As I piled the house chow fun onto my plate and continued to eat so much that I could feel a non-fiber bowel movement forming in my stomach, I pondered our food culture’s obsession with poop.
It’s pretty much common thought that pooping more will help you lose weight, but throughout my eating life, I’ve found that the times I’ve pooped the most were when I ate the most heinous amounts of crap. It isn’t exactly a scientific viewpoint, but it seems to me that pooping doesn’t have anything to do with eating healthy. Pooping is a scapegoat, a farce. It’s the easiest way to feel like you’re losing weight; after all, you technically are, but are you really burning any calories sitting on the toilet?
The other day, I ate two veggie sandwiches with cream cheese and wheat bread, poured some mayo on for good measure, and felt the calories dripping away. It may have been the enormous weight gain from the mango pudding, but after a few days I hadn’t seemed to lose anything. I considered buying some pinto beans for a split second, but decided against it because they looked disgusting.
Does anyone know there’s a whole genre of poop photography on the Internet, revolving around the after-effects of colon cleanser?
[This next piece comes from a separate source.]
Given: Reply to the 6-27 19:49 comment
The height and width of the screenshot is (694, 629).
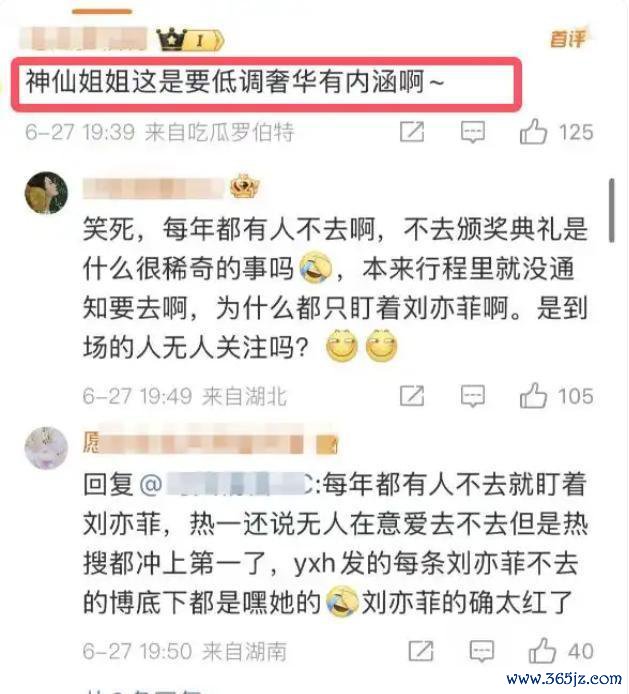Looking at the screenshot, I should click(x=473, y=396).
It’s extremely bizarre, but encouraging as well – kind of like those plastic surgery shows that reel you in through empathy and make your breasts feel larger by the end of the episode.
Hundreds of people have taken colon cleanser, scooped their bowel manifestations out of the toilet and arranged them on the seat like contemporary installations. Different colors, textures and sizes. Underneath, they write testimonials with phrases like, “”I can’t believe that was inside me,”” and “”Now I can wear that bikini after I rear myself off the diaper!”” It’s amazing.
I’m sure that my aunt had a point – eating beans and veggies really is good for you – but a good diet doesn’t have as much to do with fiber or portion control as it does with smoking cigarettes. Naw, there really is no one way to diet. Everyone works out their own system. But miracle cures like Metamucil or strange tablets you ingest that make your butt an abstract sculptor probably don’t work. Oh I don’t know, maybe it was the mayonnaise.